Linkerhand

Die Handschrift von Sebastian Baumgarten ist in dieser neuen Gorki-Inszenierung klar erkennbar: wieder ein fiebrig-assoziativer Trip in die jüngere Zeitgeschichte des 20. Jahrhunderts, die von wuchtigen Sounds und vor allem den Videos von Chris Kondek dominiert wird.

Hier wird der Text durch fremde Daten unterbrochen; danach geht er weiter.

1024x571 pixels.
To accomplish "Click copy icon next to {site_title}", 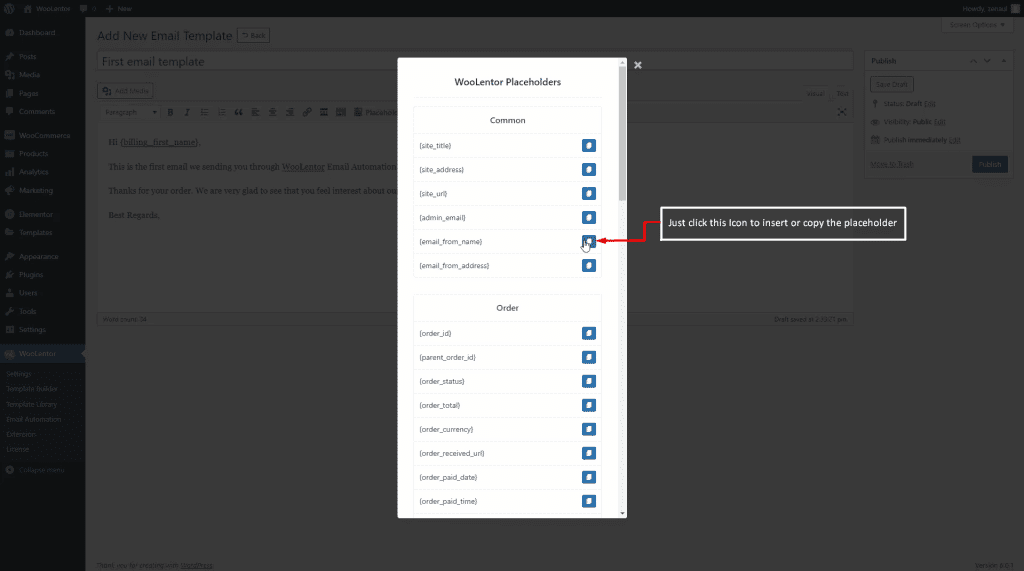I will tap(589, 145).
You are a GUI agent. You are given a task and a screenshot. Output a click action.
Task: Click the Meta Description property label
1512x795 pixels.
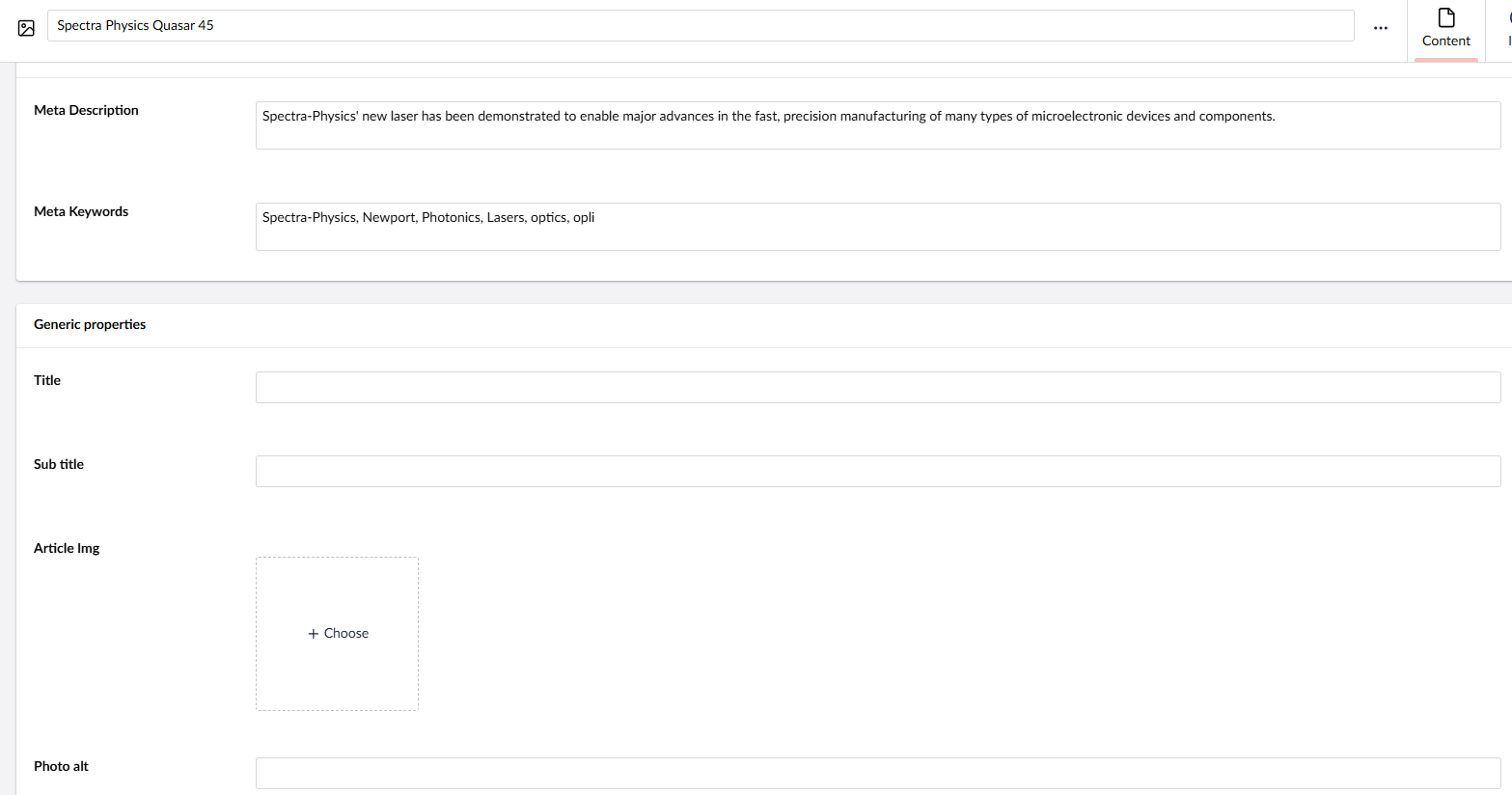[x=86, y=111]
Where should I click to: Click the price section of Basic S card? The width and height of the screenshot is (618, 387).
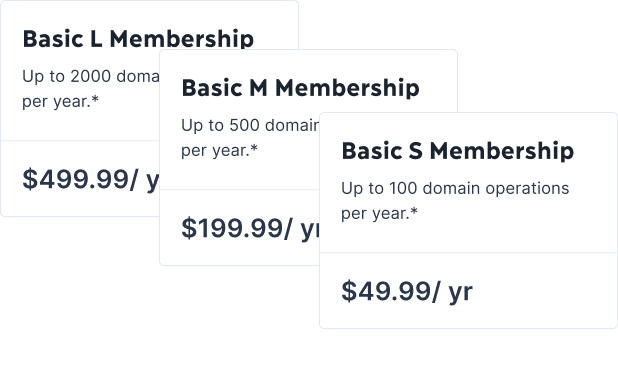(x=469, y=290)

In weniger als zwei Stunden sprintet die Inszenierung durch markante Stationen des DDR-Kultromans „Franziska Linkerhand“, den Brigitte Reimann nicht mehr vollenden konnte. Sie erzählt von einer jungen Architektin, deren Ideale und Träume sich in der Provinz (Neustadt alias Hoyerswerda) an den verkrusteten Strukturen des Sozialismus reiben. Aufgesplittet auf drei Spielerinnen im Kurzhaar- und Ringelpulli-Einheitslook werden die verschiedenen Facetten der Titelfigur deutlich: Alexandra Sinelnikowa, die vor einem Jahr neu ins Gorki-Ensemble kam, spielt die vorwärts Stürmende, die am Zynismus der Vorgesetzten und Parteikader (gespielt von Falilou Seck und Till Wonka) zerschellt. Die abgeklärteren Passagen der Franziska Linkerhand übernehmen zwei bekannte Gesichter aus Film und Fernsehen: Maria Simon, langjährige Polizeiruf-TV-Kommissarin in Brandenburg, in ihrer ersten Gorki-Gastrolle und Katja Riemann, einer der Stars des Beziehungskomödien-Booms der 1990er Jahre, die zum zweiten Mal nach Sibylle Bergs „Und sicher ist mit mir die Welt verschwunden“ an Shermin Langhoffs Haus gastiert. Letztere hat auch einen komödiantischen Auftritt als Trinkerin Gertrud, die ihren Frust mit zu viel Alkohol herunterspült. Beide Gast-Stars fügen sich in das Regiekonzept ein.

Dieses stellt immer häufiger Fremdtexte in den Mittelpunkt und löst sich von der Hauptfigur. Von vornherein kamen das Privatleben und die Liebessehnsucht der Franziska Linkerhand kurz, nur eine Randrolle spielt Gorki-Rückkehrer Aleksandar Radenković als Ben. Die politische Desillusionierung der jungen Frau interessierte Regisseur Sebastian Baumgarten und Dramaturgen Holger Kuhla in ihrer Stückfassung mehr. Im letzten Drittel geht es in assoziativem Ritt durch die Architekturgeschichte des 20. Jahrhunderts und das Scheitern all der Utopien von lebenswerteren Städten. Um zwischen all den Videos und Schriftzügen, die aufblinken, den Überblick zu behalten, empfiehlt es sich, einen soliden Grundstock an Wissen über Architektur- und Zeitgeschichte mitzubringen. Sonst rauschen die Info-Häppchen zu schnell vorbei.

Im letzten Bild endet die „Linkerhand“-Inszenierung recht unvermittelt bei den rassistischen Pogromen in Hoyerswerda kurz nach dem Mauerfall. Düster und für das Publikum so desillusionierend wie für die Hauptfigur ist dieser Trip in die jüngere Vergangenheit frei nach Brigitte Reimann. Wesentlich elegischer als klassische Romannacherzählung brachte Daniela Löffner den DDR-Roman 2019 an Uli Khuons DT auf die Bühne.